InfiniteSims has been keeping an eye on the various posts that Ocean Quigley, former Maxis employee, has been writing on his project blog (site contains nude drawings, so please be aware).  His most recent posts contain information on how he designed the roof system for The Sims 2 as well as the graphics technique they used for SimCity 4 buildings.  Read below for the full scoop!

SimCity4 was a proper 3D engine, with the view constrained to an orthographic perspective.

Buildings were rendered by projecting textures onto very simple 3D geometry. This allowed for sorting and interaction with terrain, that wouldn’t have been possible with simple sprites.

The buildings were basically imposters, a graphics technique that I’d seen at Siggraph back in 2000.
They looked pretty much normal if you saw them from this angle:

But if you rotated the view, the illusion was blown and everything looks weird.

I was hoping to use the underlying geometry to attach details like signs and water towers, but we ran out of time (and in any case, we didn’t want to create an authoring pipeline for sticking them on)

You can see what’s really going on with this view from below

My first experiments with imposters were for Simsville.
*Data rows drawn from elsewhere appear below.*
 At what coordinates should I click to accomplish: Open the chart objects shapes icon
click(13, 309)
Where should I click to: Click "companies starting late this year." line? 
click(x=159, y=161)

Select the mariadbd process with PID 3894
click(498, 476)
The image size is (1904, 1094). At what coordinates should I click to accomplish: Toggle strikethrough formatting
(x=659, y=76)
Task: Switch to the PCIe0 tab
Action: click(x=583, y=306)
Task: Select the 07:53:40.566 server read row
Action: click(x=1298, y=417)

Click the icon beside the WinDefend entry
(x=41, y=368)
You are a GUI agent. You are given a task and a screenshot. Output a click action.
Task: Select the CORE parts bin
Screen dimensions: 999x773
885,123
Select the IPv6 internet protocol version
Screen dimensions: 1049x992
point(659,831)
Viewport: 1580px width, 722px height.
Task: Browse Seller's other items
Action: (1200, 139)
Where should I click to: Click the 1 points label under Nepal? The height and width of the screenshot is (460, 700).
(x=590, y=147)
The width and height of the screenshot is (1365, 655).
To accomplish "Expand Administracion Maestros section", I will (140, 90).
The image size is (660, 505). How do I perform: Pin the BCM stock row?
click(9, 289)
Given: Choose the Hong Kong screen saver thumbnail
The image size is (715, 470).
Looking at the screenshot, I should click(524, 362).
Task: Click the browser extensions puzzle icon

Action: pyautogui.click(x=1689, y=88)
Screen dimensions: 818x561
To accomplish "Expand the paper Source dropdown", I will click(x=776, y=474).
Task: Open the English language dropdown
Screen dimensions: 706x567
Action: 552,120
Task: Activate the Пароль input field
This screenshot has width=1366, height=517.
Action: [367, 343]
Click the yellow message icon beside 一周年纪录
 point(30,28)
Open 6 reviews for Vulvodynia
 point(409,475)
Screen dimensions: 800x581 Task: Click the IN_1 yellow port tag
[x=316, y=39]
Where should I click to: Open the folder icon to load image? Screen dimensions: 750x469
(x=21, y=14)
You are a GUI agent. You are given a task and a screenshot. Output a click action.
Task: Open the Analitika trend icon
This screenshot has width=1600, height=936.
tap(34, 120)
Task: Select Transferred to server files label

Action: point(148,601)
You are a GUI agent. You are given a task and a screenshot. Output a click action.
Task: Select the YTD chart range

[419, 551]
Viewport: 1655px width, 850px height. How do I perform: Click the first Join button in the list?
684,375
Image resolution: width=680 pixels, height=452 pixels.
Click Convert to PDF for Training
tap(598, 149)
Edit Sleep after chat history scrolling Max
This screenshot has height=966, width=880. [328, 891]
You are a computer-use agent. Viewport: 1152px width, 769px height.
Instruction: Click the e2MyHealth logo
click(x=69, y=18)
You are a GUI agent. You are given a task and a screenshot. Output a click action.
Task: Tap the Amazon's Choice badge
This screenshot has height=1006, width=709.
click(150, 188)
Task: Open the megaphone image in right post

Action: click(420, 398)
In that game, we had a perspective camera, so they had to hold up to a little bit more camera motion. You can see some artifacts where the texture is projected through the roof, but all in all, it holds up pretty well.

Simsville didn’t come to fruition, but the stuff I learned while prototyping it fed into SimCity, so it wasn’t a total loss.

Decorating Buildings in SimCity 4

Probably the second hardest thing I ever had to design was the roof system for the Sims2.

The roof geometry had to be completely clean, and everything had to snap together perfectly, vertex to vertex and edge to edge without any overlaps (because we had to be able to hide and reveal different roof sections without any ragged edges showing).
And we couldn’t just solve the problem with CSG, as Irfan Zaidi quickly informed me, at least not with realtime performance.

It seems like it would be perfectly straightforward, but dealing with all of the crazy intersections and permutations felt like taking a 2 month long IQ test.

Here was a mockup I made in Maya while trying to think through the problem.

And this was just for the straightforward, rectangular roofs. The tricky problems came up when the roofs were rotated 45 degrees off of the grid.